Endless wars. Having been co-opted by greedy defense
contractors, corrupt politicians and incompetent government officials,
America’s expanding military empire is bleeding the country dry at a
rate of more than $15 billion a month (or $20 million an hour)—and
that’s just what the government spends on foreign wars. That does not
include the cost of maintaining and staffing the 1000-plus U.S. military
bases spread around the globe. Incredibly, although the U.S.
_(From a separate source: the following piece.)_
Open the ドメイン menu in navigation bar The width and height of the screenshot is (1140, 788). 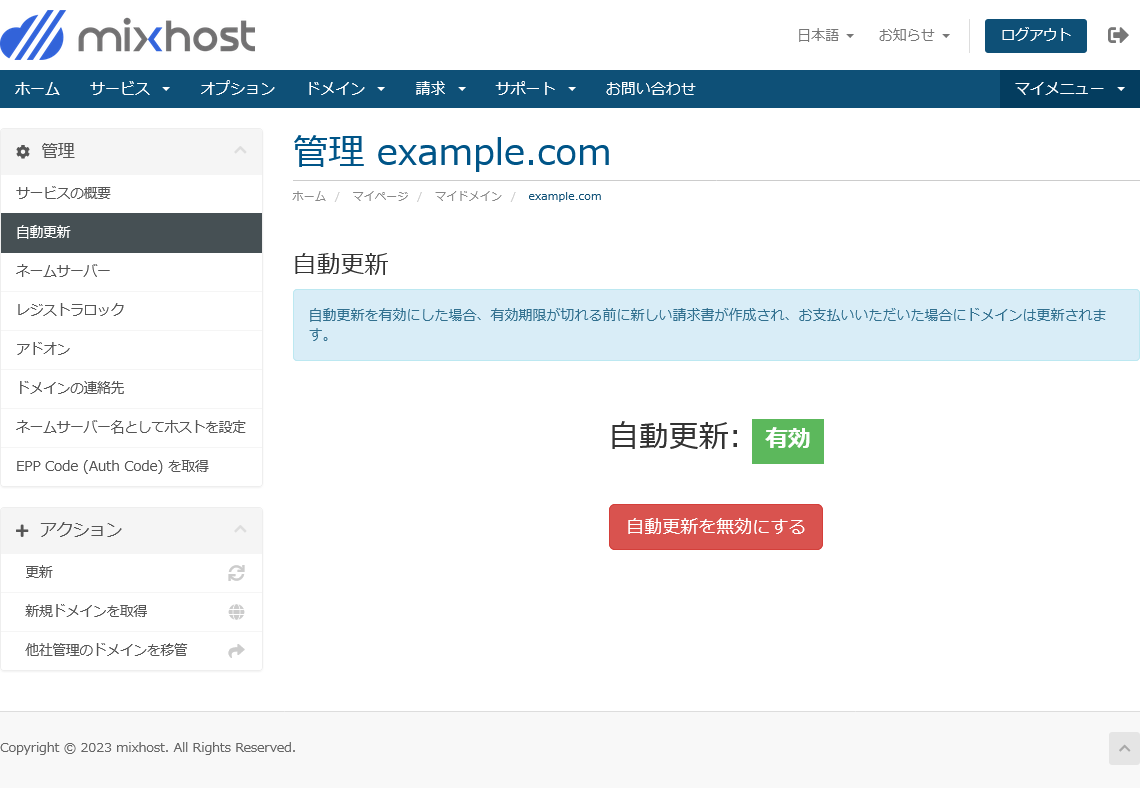click(x=345, y=89)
constitutes only 5% of the world's population, America boasts almost 50%
of the world's total military expenditure, spending more on the
military than the next 19 biggest spending nations combined. In fact,
the Pentagon spends more on war than all 50 states combined spend on
health, education, welfare, and safety. Yet what most Americans fail to
recognize is that these ongoing wars have little to do with keeping the
country safe and everything to do with enriching the military industrial
complex at taxpayer expense.
Rise of the Imperial President. During his two terms
in office, George W. Bush stepped outside the boundaries of the
Constitution and assembled an amazing toolbox of powers that greatly
increased the authority of the Executive branch and the reach of the
federal government. Bush expanded presidential power to, among other
things, allow government agents to secretly open the private mail of
American citizens; authorize government agents to secretly, and
illegally, listen in on the phone calls of American citizens and read
our e-mails; assume control of the federal government following a
“catastrophic event”; and declare martial law. Thus, the groundwork was
laid for an imperial presidency, a state of affairs that continued after
Barack Obama’s ascension to the Oval Office and one that will likely
not improve, no matter who wins on Election Day, unless something is
done to restore the balance between government and its citizens.